*ABOUT THIS EXERCISE*:
Report every line below that carries the word "agent".

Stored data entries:
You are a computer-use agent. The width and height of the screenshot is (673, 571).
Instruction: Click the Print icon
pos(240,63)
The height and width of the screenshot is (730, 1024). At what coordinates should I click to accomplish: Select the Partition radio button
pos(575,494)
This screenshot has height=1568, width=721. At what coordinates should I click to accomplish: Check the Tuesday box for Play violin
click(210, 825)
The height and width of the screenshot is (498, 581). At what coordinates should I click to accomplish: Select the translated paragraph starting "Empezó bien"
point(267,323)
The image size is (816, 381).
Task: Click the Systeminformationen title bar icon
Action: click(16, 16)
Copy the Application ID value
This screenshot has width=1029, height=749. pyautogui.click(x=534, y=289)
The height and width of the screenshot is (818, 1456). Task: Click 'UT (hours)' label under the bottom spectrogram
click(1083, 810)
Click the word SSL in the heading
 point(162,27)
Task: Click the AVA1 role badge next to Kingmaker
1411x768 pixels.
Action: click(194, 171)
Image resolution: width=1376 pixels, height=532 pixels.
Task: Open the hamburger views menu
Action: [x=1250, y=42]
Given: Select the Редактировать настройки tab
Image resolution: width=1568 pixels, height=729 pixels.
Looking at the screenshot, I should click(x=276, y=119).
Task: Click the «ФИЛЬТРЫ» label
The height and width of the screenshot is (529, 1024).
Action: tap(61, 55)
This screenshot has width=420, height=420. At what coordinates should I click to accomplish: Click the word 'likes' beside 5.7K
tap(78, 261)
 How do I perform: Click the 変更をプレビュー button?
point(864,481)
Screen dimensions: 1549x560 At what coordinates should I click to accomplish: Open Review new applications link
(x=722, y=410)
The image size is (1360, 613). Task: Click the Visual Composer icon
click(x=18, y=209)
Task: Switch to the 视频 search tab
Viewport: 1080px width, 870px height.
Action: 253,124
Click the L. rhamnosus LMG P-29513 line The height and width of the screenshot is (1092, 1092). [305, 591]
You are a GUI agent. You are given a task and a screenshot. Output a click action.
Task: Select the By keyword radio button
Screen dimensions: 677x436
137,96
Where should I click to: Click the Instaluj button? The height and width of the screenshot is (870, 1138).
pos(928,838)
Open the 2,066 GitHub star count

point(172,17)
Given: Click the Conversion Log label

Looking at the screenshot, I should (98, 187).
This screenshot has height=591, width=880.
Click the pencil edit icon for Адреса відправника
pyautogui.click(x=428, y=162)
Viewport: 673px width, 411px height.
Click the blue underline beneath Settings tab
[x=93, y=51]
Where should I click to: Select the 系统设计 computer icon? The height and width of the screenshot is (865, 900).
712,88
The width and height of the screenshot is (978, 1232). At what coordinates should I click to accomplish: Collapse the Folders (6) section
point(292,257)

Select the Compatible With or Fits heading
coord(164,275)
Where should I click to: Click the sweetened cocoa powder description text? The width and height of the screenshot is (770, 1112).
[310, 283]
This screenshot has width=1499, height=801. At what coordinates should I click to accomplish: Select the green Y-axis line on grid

*TASK ANSWER*:
You are a computer-use agent. The width and height of the screenshot is (673, 571).
You are a GUI agent. You are given a task and a screenshot. Output a click action.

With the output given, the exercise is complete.